Susanna D Howard et al. Clin Neurol Neurosurg. 2025 May.

Abstract

Background and objectives: Deep brain stimulation (DBS) is an important treatment option for patients with movement disorders; however, prior studies have demonstrated inequitable access to this important treatment. We used the Social Deprivation Index (SDI), an index of neighborhood affluence, to examine the distribution of DBS cases and to determine the association between the SDI and outcomes.

Methods: This was a retrospective cohort study of all patients who have undergone DBS implantation within the University of Pennsylvania Health System (UPHS) from January 1st, 2013, to April 1st, 2024. SDI values associated with each ZIP code range from zero (no distress/prosperous) to 100 (highest distress) and were dichotomized into low (<50) and high (50-100) categories.

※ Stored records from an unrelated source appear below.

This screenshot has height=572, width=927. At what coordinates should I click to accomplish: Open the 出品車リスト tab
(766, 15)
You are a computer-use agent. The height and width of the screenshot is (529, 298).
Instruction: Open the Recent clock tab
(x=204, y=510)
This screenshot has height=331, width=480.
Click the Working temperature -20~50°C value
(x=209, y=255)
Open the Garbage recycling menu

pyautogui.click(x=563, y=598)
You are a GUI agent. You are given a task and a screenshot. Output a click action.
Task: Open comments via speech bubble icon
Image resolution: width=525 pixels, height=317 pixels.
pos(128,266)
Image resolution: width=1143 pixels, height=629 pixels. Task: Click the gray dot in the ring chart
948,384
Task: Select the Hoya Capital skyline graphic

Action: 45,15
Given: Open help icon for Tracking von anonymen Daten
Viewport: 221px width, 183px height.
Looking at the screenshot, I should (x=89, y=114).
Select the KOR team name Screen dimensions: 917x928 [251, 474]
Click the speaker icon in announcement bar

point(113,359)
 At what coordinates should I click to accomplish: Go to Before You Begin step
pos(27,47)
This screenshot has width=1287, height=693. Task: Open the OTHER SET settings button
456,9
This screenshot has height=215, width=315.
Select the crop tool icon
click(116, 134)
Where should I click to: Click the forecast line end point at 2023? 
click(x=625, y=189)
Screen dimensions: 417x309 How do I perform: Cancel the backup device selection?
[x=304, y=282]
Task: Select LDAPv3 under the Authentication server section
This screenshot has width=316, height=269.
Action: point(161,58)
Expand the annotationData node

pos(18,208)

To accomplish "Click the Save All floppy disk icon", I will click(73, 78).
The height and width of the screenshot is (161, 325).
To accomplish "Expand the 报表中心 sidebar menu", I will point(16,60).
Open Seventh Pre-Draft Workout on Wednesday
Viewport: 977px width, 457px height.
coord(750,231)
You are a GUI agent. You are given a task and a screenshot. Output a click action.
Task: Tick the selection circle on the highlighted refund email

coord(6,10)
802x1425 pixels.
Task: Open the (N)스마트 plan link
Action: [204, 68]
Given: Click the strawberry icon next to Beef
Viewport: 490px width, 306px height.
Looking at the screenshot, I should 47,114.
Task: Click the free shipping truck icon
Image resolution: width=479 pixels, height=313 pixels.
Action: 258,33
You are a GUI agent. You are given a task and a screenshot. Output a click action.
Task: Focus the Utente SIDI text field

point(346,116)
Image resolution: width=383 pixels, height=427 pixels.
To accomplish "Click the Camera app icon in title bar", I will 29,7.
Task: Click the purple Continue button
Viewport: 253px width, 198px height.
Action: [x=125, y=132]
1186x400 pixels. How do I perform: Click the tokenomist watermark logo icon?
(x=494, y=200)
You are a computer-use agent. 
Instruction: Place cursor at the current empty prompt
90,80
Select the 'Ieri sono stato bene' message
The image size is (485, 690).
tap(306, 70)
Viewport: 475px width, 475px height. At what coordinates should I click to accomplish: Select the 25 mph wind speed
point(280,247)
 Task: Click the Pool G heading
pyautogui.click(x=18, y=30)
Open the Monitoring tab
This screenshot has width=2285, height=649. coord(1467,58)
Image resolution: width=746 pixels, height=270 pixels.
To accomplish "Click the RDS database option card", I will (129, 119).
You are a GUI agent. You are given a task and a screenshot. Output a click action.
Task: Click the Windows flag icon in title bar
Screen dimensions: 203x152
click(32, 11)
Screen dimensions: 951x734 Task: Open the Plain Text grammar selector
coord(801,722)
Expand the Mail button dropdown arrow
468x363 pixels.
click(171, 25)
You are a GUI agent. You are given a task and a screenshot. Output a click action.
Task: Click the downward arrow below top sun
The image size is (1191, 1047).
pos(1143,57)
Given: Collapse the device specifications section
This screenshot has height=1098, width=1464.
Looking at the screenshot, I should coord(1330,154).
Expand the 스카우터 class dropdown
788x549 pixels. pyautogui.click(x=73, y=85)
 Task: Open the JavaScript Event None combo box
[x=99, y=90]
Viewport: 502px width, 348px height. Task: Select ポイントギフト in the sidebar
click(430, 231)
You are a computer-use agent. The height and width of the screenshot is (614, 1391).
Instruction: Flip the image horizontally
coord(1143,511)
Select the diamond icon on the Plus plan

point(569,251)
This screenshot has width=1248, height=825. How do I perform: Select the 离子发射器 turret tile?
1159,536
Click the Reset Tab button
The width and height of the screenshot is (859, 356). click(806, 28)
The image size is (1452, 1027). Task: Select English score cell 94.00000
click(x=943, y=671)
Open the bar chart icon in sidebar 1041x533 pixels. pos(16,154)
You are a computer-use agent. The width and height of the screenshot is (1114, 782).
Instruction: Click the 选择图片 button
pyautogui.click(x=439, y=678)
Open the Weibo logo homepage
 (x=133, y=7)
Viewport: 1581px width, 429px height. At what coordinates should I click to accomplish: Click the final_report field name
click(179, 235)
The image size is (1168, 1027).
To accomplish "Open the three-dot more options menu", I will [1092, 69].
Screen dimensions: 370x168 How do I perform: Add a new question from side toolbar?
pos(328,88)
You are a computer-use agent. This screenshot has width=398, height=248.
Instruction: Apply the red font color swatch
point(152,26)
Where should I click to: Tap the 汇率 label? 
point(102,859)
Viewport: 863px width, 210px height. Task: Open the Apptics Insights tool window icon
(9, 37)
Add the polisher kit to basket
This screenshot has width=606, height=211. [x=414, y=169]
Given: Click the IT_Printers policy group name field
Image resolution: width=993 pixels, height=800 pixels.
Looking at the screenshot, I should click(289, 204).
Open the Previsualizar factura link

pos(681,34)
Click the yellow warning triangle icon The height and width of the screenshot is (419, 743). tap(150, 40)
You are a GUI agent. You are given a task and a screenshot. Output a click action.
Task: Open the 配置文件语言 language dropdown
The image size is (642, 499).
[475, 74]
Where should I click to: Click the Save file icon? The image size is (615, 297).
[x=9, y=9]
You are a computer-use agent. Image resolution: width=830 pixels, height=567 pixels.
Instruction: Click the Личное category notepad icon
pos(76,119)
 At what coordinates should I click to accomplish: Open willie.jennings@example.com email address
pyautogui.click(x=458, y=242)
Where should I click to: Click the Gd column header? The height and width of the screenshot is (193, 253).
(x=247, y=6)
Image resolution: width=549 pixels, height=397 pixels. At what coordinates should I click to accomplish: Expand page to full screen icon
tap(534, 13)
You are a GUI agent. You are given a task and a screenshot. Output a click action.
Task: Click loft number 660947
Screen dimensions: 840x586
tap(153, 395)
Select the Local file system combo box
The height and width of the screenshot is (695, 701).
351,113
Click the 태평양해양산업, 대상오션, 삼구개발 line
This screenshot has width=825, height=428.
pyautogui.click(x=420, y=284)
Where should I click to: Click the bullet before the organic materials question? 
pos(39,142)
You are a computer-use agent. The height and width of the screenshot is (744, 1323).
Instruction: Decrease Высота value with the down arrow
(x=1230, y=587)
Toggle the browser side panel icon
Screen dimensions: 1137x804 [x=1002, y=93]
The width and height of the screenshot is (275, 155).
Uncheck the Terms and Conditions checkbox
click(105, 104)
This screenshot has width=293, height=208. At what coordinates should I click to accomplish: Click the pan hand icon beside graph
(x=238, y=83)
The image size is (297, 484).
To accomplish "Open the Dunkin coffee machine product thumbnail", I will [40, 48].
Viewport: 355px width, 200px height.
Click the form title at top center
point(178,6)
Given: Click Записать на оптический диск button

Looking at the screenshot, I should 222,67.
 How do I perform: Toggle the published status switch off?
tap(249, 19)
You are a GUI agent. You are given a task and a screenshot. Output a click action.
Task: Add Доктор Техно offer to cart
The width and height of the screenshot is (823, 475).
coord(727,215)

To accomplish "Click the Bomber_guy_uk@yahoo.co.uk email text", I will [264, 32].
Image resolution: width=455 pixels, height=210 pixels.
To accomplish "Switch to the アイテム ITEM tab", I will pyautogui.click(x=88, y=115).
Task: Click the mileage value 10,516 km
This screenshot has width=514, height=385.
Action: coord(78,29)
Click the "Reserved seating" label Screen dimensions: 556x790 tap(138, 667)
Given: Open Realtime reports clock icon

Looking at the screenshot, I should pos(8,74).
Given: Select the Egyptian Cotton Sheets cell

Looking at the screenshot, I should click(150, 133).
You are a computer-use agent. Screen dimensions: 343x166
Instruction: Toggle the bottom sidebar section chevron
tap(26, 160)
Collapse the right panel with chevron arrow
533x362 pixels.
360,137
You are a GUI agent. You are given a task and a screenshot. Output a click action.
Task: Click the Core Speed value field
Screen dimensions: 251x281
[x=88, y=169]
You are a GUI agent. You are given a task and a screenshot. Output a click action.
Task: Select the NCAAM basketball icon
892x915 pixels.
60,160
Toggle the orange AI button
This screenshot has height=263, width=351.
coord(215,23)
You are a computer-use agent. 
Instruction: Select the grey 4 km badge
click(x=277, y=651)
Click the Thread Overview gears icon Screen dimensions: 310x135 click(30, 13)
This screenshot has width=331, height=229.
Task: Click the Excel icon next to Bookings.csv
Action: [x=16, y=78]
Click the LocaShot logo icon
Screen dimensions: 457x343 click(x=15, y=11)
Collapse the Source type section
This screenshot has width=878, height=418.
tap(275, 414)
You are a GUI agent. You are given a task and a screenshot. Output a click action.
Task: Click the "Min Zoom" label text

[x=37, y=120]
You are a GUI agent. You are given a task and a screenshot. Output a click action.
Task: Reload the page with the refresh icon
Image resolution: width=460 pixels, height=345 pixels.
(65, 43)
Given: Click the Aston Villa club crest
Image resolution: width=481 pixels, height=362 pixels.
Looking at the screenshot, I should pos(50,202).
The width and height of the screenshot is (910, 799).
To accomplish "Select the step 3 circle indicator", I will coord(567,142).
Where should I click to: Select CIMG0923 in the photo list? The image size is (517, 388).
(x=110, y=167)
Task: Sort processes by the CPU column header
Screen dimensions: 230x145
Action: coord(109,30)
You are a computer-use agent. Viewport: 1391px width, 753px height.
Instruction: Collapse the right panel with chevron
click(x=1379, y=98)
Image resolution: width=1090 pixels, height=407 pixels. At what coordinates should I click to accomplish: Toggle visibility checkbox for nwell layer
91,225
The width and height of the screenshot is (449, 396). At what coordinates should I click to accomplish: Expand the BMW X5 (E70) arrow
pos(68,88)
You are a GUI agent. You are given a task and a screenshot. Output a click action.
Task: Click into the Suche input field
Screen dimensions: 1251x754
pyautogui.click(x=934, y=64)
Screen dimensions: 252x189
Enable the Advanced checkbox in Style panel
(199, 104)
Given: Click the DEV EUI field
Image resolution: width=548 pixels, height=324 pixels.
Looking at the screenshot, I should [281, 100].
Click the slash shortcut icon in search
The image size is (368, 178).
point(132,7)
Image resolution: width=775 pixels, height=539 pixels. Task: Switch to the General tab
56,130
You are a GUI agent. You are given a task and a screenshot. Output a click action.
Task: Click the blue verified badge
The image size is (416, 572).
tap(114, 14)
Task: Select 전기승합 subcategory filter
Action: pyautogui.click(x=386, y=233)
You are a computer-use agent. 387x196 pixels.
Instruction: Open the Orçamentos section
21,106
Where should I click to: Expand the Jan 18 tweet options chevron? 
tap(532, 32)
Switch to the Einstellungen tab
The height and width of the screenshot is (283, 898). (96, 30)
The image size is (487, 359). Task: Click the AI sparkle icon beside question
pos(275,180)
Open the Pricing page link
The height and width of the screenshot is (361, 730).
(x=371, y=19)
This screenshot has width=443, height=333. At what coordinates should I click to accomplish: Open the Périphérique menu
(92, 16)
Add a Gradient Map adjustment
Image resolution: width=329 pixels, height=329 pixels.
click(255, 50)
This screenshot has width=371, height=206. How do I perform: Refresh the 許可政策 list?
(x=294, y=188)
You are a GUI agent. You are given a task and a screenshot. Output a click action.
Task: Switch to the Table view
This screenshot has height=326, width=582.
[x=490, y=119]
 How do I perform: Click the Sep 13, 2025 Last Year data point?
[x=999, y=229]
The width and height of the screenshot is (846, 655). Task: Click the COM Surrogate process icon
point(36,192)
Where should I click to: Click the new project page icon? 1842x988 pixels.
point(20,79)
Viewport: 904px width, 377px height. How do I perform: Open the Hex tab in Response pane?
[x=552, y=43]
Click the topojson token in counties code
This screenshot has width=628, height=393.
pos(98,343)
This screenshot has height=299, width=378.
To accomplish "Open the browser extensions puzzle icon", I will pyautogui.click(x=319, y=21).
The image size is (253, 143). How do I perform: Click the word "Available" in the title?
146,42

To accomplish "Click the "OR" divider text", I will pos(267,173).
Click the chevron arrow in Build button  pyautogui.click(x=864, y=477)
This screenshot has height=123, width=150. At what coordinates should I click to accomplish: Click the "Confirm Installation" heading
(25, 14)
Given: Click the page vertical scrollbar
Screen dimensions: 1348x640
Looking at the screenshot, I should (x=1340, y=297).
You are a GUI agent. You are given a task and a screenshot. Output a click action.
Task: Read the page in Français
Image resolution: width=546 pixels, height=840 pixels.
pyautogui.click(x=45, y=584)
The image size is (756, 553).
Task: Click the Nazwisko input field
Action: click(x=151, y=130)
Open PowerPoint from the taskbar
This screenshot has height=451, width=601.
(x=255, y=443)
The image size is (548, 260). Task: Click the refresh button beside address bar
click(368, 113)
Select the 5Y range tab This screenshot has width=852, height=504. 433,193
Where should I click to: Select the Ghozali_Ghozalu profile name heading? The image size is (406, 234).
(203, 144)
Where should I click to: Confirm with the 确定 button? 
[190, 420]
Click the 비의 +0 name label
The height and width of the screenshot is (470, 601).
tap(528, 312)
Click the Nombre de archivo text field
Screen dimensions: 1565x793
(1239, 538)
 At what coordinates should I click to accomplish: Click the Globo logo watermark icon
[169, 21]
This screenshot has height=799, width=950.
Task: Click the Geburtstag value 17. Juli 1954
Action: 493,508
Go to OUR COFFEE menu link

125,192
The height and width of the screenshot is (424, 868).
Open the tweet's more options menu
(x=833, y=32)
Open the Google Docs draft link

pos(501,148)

Results: The prevalence of DBS cases performed at UPHS across low SDI ZIP codes was 4.8 per 100,000 (95 % CI (confidence interval) 4.4 - 5.2), compared to 2.4 per 100,000 people (95 % CI 2.1 - 2.7) across high SDI ZIP codes, equivalent to a rate ratio of 2.0 (95 % CI 1.7 - 2.3, p < 0.001). Adjusting for age, sex, insurance type, comorbidities, and indication for DBS, people living in more deprived regions had higher odds of readmission, but this was not statistically significant (OR 2.22, 95 % CI 0.91 - 5.45, p-value 0.08).

Conclusion: In our single-center study, most people who received DBS at our institution resided in more affluent neighborhoods. In the future, the SDI could be used to effectively target outreach efforts to geographic areas with decreased access to DBS.

Keywords: Deep brain stimulation; Neurosurgery; Social deprivation index.